Daarom is maximale transparantie noodzakelijk. In een tijd van deepfakes, gemonteerde citaten en automatisch gegenereerde teksten moet journalistiek niet alleen feiten presenteren, maar ook laten zien hoe zij controleert, wat zij weglaat en waarom. Transparantie in de journalistiek is geen modekreet, maar een vorm van publieke rekenschap en een nieuwe bron van gezag.
Te midden van alle technologische verschuivingen blijft één journalistieke vorm cruciaal: onderzoeksjournalistiek. Die levert namelijk dat op wat geen algoritme kan genereren: nieuwe feiten. AI kan analyseren, structureren en samenvatten, maar geen verborgen misstanden onthullen, geen vertrouwelijk document loskrijgen, geen bronnennetwerk opbouwen, geen kritisch interview doen. Dat is de taak van onderzoeksjournalisten, van wie de besten dan weer AI zullen gebruiken om hun werk nog beter te maken.
Ondertussen verandert het publiek minstens zo snel als de technologie. Vooral jongeren wenden zich af van klassieke nieuwsformats en zoeken hun informatie bij individuen die uitleggen in korte, directe, visuele vormen. Creators zoals de Fransman Hugo Travers (HugoDécrypte) en de Spaanjaard Emilio Doménech bereiken miljoenen jonge kijkers met toegankelijke politieke duiding. En kijk eens wat News Daddy klaarspeelt: één maker die dagelijks miljoenen jongeren bereikt met snel, begrijpelijk nieuws. Voor Generatie Z zijn zij vaak primaire vensters op de wereld. Niet omdat ze eenvoudiger zijn, maar omdat ze minder afstand creëren.
Moderne zwarte lijst
Terwijl die verschuivingen plaatsvonden, bereikte in 2025 de politieke druk in de Verenigde Staten een ongeziene intensiteit. Het Witte Huis lanceerde een officiële website waarop burgers media kunnen aangeven die volgens de regering ‘fake news’ verspreidden. Een federaal meldpunt dat functioneert als een moderne zwarte lijst.
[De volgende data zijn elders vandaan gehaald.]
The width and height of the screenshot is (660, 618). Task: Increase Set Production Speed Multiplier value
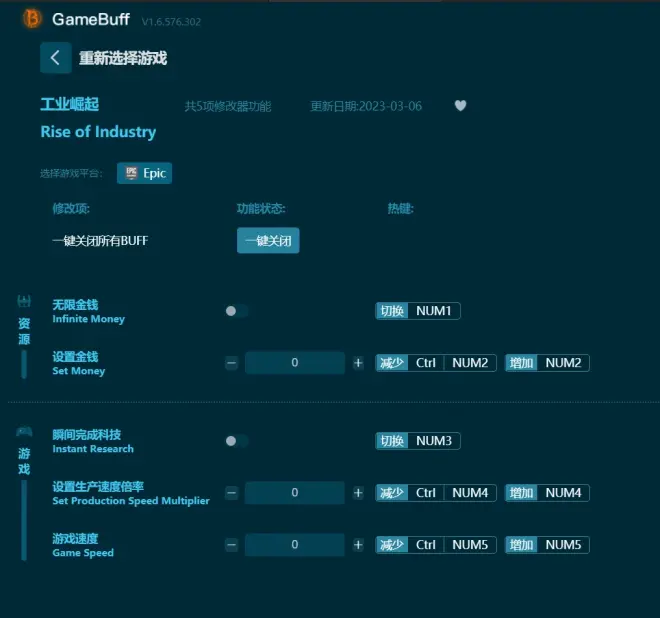coord(358,493)
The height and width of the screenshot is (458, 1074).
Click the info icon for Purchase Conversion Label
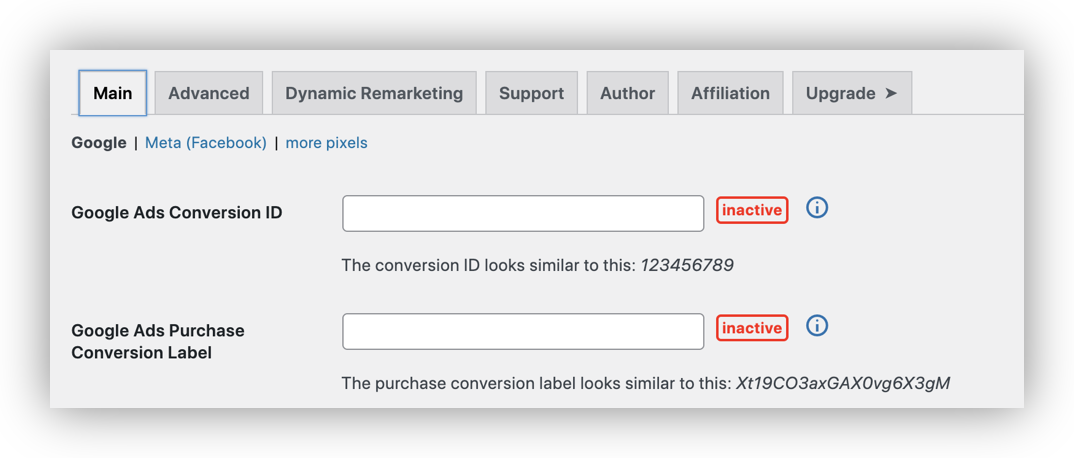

In juli 2025 eiste Donald Trump bovendien 10 miljard dollar in een smaadproces tegen The Wall Street Journal, wegens berichtgeving over een vermeende brief aan Jeffrey Epstein. Ook tegen The New York Times en de BBC dreigde hij met claims van miljarden dollars. Juridisch heeft dit weinig kans, maar politiek werkt het verlammend. Het signaal is dat kritische journalistiek je nieuwsorganisatie financieel kan vernietigen. Een president die de vrije pers niet alleen verkettert maar ook probeert haar economisch te breken, tast een democratisch fundament aan − en normaliseert vijanddenken dat wereldwijd navolging vindt.
Tegen deze achtergrond van grote technologieplatformen die onze journalistiek dreigen te stelen, van AI-modellen die ongecontroleerde informatie creëren en verspreiden, van wantrouwende oudere en jongere nieuwsgebruikers en van politieke actoren die nieuwsmedia wegzetten als ‘vijanden van het volk’, is er behoefte aan niet minder, maar juist meer en betere journalistiek.
Journalistiek die technologie beheerst, transparantie omarmt, samenwerkt met creators die jongeren en anderen bereiken en – met vallen en opstaan – vooral blijft doen wat geen enkele machine kan: de waarheid blootleggen.
Peter Vandermeersch is Mediahuis fellow Journalistiek en Maatschappij. Van 2010 tot 2019 was hij hoofdredacteur van NRC.